Error dilution spreads failures across multiple attempts. A single user request that fails three times before succeeding appears as three separate attempts in metrics. A system experiencing 30% failure rate appears to have 10% error rate when each failure is retried twice. Metrics count attempts, not user requests.
Success bias masks degradation. Retries eventually succeed for most requests, so error rates stay low even as systems degrade. A system that's 50% functional appears healthy because retries push success rates back to acceptable levels. Metrics show success, not the cost of achieving it.
Load amplification multiplies traffic during partial failure. When a system is 50% functional, retries double the load. When a system is 33% functional, retries triple the load. The system receives 200% or 300% of normal load while appearing to handle it because retries eventually succeed.
Queue growth occurs without corresponding error spikes. Retries fill queues with pending requests while error rates stay low. Queues grow because retries are accumulating, not because the system is processing requests. Queue depth increases while error metrics remain acceptable, delaying detection until systems are overwhelmed.
A Failure Scenario
An API gateway handled requests for multiple services. Upstream services began responding slowly. Response times increased from 200ms to 5 seconds. The gateway retried failed requests automatically.
Error rates stayed low. Dashboards showed acceptable success rates. Alerts didn't fire. Queue depth increased from 100 requests to 10,000 requests over 20 minutes.

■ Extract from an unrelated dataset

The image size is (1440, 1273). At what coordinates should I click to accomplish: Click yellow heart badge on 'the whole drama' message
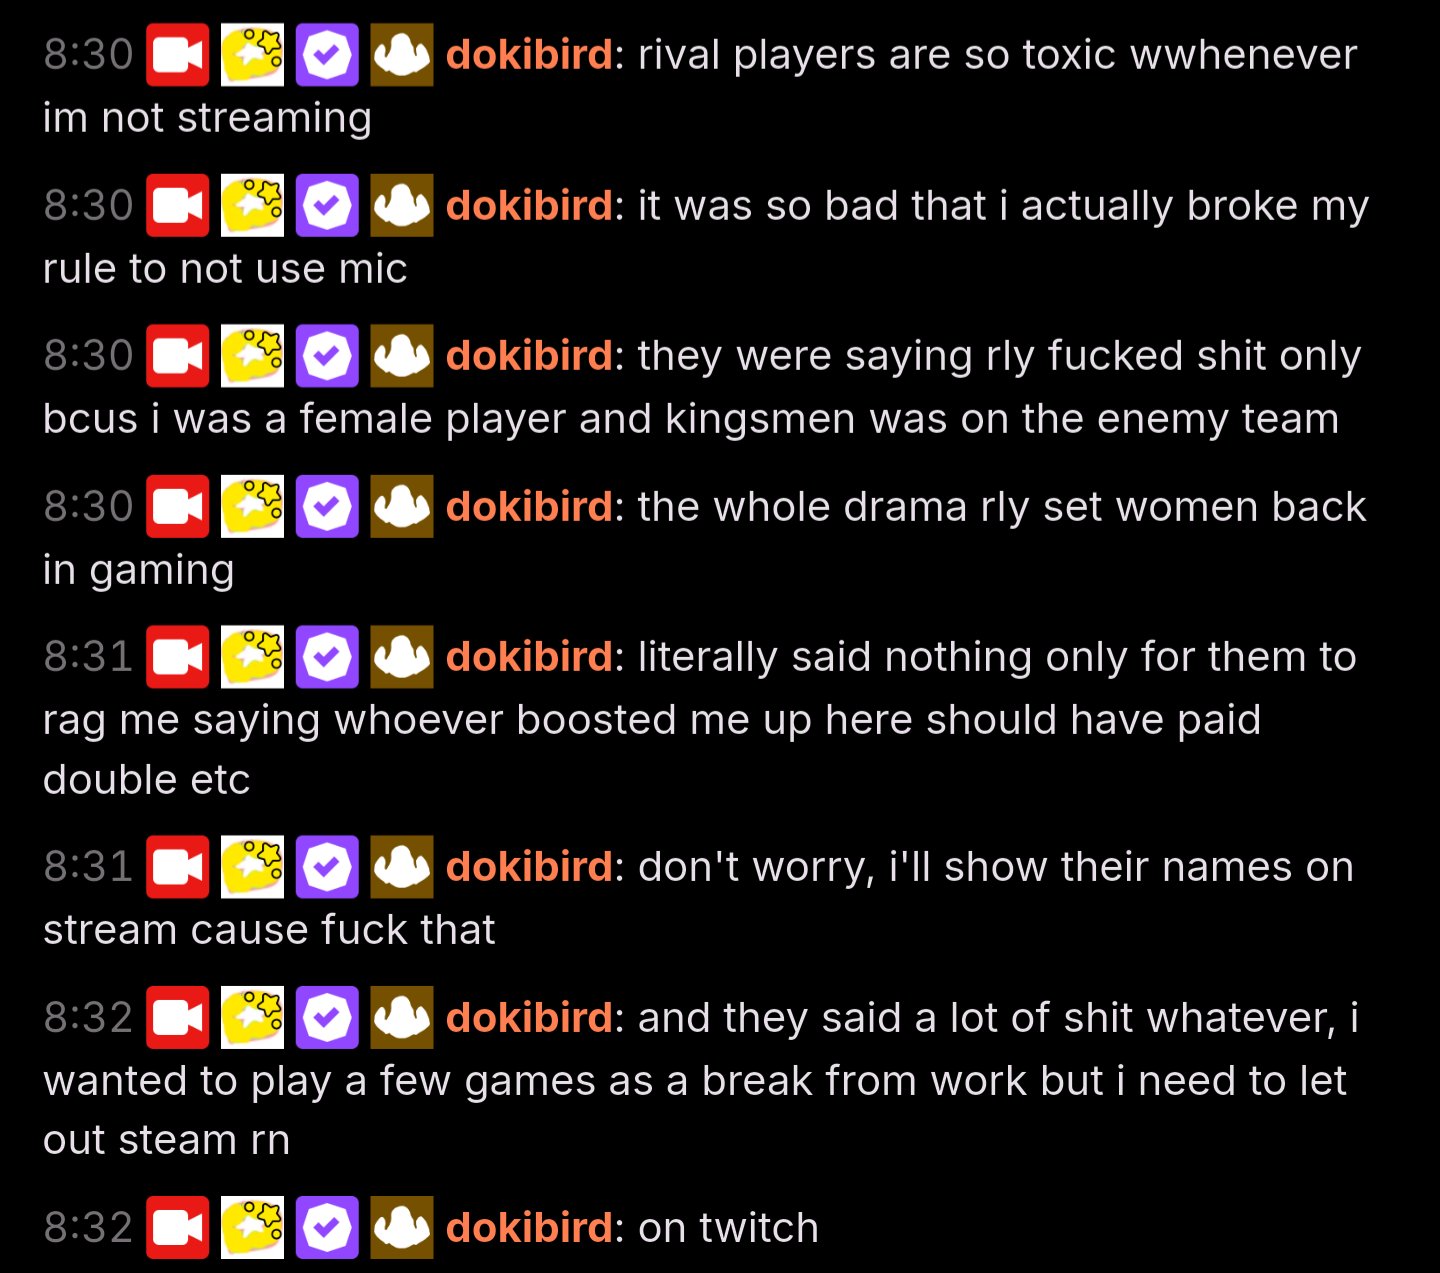pyautogui.click(x=252, y=507)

The gateway retried each failed request three times. When upstream services were 40% functional, retries multiplied traffic by 2.5x. Upstream services received 250% of normal load while operating at 40% capacity. Queue depth grew because retries accumulated faster than requests could be processed.
The incident lasted 35 minutes before someone noticed the queue depth. Error rates stayed acceptable. Success rates stayed acceptable. The system was collapsing under retry load. Retries didn't cause the incident. They hid it until it was too late.
Why Competent Teams Miss This
Retries are recommended everywhere. Client libraries recommend retries for resilience. Platform documentation recommends retries for reliability. Industry standards recommend retries for fault tolerance. Teams implement retries because they're recommended, not because they understand their limitations.
Retries are encouraged by platforms. SDKs include retry logic by default. Load balancers retry failed connections automatically. Message queues retry failed deliveries automatically. Teams implement retries because platforms encourage them, not because they question their effectiveness.
Retries improve reliability until they don't. In normal operation, retries handle transient failures effectively. They recover from network glitches, temporary overloads, and brief outages. This success validates the assumption that retries improve resilience. Teams trust retries because they work most of the time. But "most of the time" isn't "all of the time," and the failures happen when systems are already degraded.
This is a systemic blind spot, not poor engineering. Competent teams implement retries correctly. They follow platform recommendations. They follow best practices. They configure retries properly. But retries have structural limitations that aren't obvious until they fail. The retry mechanism feels safe because it's automatic. The success rate feels reassuring because it's high. But the automation hides failure, and the success rate hides degradation.
Teams miss this because retries are designed to hide failure. They're meant to provide automatic recovery. They're meant to reduce complex failure behavior to simple retry logic. This design works when failures are transient, but it fails when failures are systemic. The design that makes retries useful also makes them hide degradation.